Unlike the event last year, there will be supplier representation at the autumn forum. “Part of the reason we’re bringing suppliers in this fall is because we recognise that some of our suppliers are very advanced in their sustainability work,” Hellstedt says. “They’re doing great stuff, working back through their supply chains to cut out waste, to cut out energy use, to reduce emissions. So we admire what they’re doing and we really feel that we can learn a lot from them. And with our knowledge from the customer side, we have something to offer to them as well, so we think it is quite a strong partnership.”

Hellstedt adds that the sustainability challenge is “changing the way we do business, bringing social and environmental impacts into the conversations we have with our suppliers and building expectations around [those] impacts into our relationship with suppliers.”

For a retailer, sustainability work does not only involve looking back down the supply chain.
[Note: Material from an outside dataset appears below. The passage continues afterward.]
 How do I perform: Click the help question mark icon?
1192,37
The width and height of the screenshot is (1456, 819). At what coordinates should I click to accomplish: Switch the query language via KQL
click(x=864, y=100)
Just as with quality control, a retailer has to be a badge of assurance for customers. Hellstedt explains that this responsibility to provide all the relevant information on sustainability criteria is perhaps the biggest challenge. “All retailers are struggling with it. The sustainability world is evolving very rapidly and there are a lot of unanswered questions.” 

But if the quest for knowledge is central, it can only be fostered by the emphasis on collaboration and dialogue to which Delhaize aspires. In its mission statement the company says: “We are connected with our colleagues across the group. We learn, we grow talent and we innovate”. And it is that ethos which Hellstedt is clearly keen to see reflected in the company’s approach to sustainability.